Landasan bagi Laku Tantra
Tantra adalah laku Mahayana tingkat lanjut untuk mencapai pencerahan. Tantra dijalankan dengan landasan yang teguh pada semua laku sutra, sebagaimana termuat dalam ajaran-ajaran jalan bertahap lam-rim. Pokok-pokok yang paling penting adalah:
- Haluan aman (perlindungan)
- Tekad untuk bebas dari semua duka dan sebab-sebabnya (penyerahan)
- Sila yang ketat
- Tujuan bodhicita (untuk mencapai pencerahan demi kemanfaatan semua makhluk)
- Enam penyempurnaan (sikap yang menjangkau-jauh, paramita),
- Daya pemusatan
- Kesadaran pembeda atas sunyata (kehampaan).

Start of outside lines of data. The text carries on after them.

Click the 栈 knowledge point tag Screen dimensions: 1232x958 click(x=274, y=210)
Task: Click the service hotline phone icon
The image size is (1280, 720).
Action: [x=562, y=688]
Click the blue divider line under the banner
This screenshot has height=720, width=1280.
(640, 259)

Begitu seorang pelaku rohani memperoleh kemantapan dalam pembelajaran dan pelatihan dalam semua pokok tersebut, dan begitu laku-laku persiapan (ngondro) yang giat telah paripurna, maka orang itu siap untuk memasuki laku tantra. Laku-laku persiapan ini penting untuk memurnikan daya-daya negatif dan membangun daya-daya positif demi keberhasilan laku tersebut. Seorang pelaku ingin menjalankan laku tantra karena memiliki welas asih dan tujuan bodhicita yang sangat dalam dan kuat, ia menyadari bahwa untuk mencapai pencerahan melalui cara-cara sutra semata akan memerlukan waktu yang amat sangat lama. Tantra adalah cara untuk mencurahkan semua laku sutra secara sangat berdaya-guna dan menyeluruh.
Arti Kata “Tantra”
Kata Sanskerta "tantra" berarti "sesuatu yang meregang"—meregang dalam dua arti kata. Pertama adalah meregang seperti regangan benang-benang pada alat tenun. Laku Tantra adalah regangan untuk menenun semua laku sutra bersama. "Meregang" juga memiliki arti kesinambungan yang langgeng sepanjang waktu, tanpa awal dan tanpa akhir. Secara umum, ini mengacu pada kesinambungan batin kita—kesinambungan pengalaman hidup perorangan kita yang subjektif. Kesinambungan ini termasuk memiliki raga, wicara (sarana komunikasi), cita, kegiatan, dan berbagai mutu baik seperti pemahaman dan kepedulian, baik kepada diri sendiri dan orang lain (naluri untuk kelestarian diri sendiri dan kelestarian spesies). Kita semua memiliki unsur-unsur ini dalam suatu rupa dan pada suatu tingkatan perkembangan di setiap masa kehidupan. Unsur-unsur penentu ini, ditambah sunyata kesinambungan batin (tidak memiliki keberadaan dalam cara-cara mustahil) dan fakta bahwa unsur-unsur ini dapat dirangsang untuk berevolusi lebih lanjut, disebut sebagai "anasir-anasir sifat-dasar Buddha." Semua anasir ini membentuk kesinambungan yang langgeng, "tantra."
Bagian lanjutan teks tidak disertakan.